PERSPECTIVE LECTURES | Zanesville Prize for Contemporary Ceramics

The Zanesville Museum of Art, with the generous support of the Ohio Arts Council, is pleased to present a series of exciting lectures on the history of American art pottery and current trends in contemporary ceramics. This series is held in conjunction with the 2015 Zanesville Prize for Contemporary Ceramics.

She Wrapped Them with Yesterdays and Tomorrows | April Felipe.
Saturday, December 5, 1 pm at the ZMA.
Zanesville Prize for Contemporary Ceramics Finalist April Felipe will discuss her creative process and most recent work.

Artist Bio April Felipe was born in, Queens, New York. The city was an amazing place to grow up, exposing her to a wide variety of characters, constant action and energy compacted into small spaces. She received her B.F.A from the New York State College of Ceramics at Alfred University. April then worked for Greenwich House Pottery in New York City. In 2007 she enrolled in the ceramics graduate program at Ohio University, receiving her M.F.A in 2010. She is currently living in Ohio working for the Dairy Barn Arts Center and working in her studio.

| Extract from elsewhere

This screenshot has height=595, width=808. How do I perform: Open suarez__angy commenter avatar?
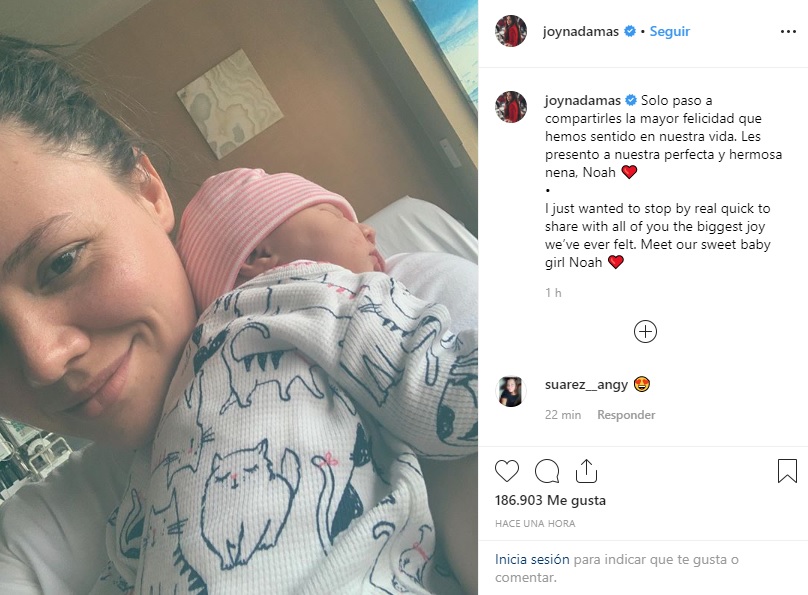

Artist Statement I grew up in a modest apartment in Queens, New York. I lived there with my sister and parents who both emigrated from the Caribbean to America in their youth. In that apartment, we did not have much privacy; I would seek out small places within it where I could go to be alone with my thoughts. Growing up, people begin to deal with the idea of identity, not just who we are but how we place ourselves within groups beyond our families. For me, this placing became a cultural question. As my parents were from countries outside of the U.S, I was connected to multiple cultural groups. However having grown up here in America and not fitting the visual stereotypes of my heritage, I never felt like I truly belonged to any of those cultures. I started to become aware that the way I presented my past could be used to validate my desired place within these different groups. Reflecting on my struggle to fit in amongst these different groups in my life caused me to question the way we construct personal history in service to our desire to belong. In my more recent work I consider the tale of The Ugly Duckling, a narrative that perpetuates if you do not visually belong though it may not be your fault you must find the “right” visual group to find ones true place. What happens when that ugly duckling is not a swan but simply a duck? My work comprises this narrative with the language of the childhood home; exploring the constructed nature of the past to reveal our desire for belonging and the complexity of such a task.

Free and open to the public

Additional Information:
   Recommended for all ages
   No registration required

April Felipe, She Wrapped Them with Yesterdays and Tomorrows, 2015. Currently on view through January 2, 2016 in the Zanesville Prize for Contemporary Ceramics exhibition.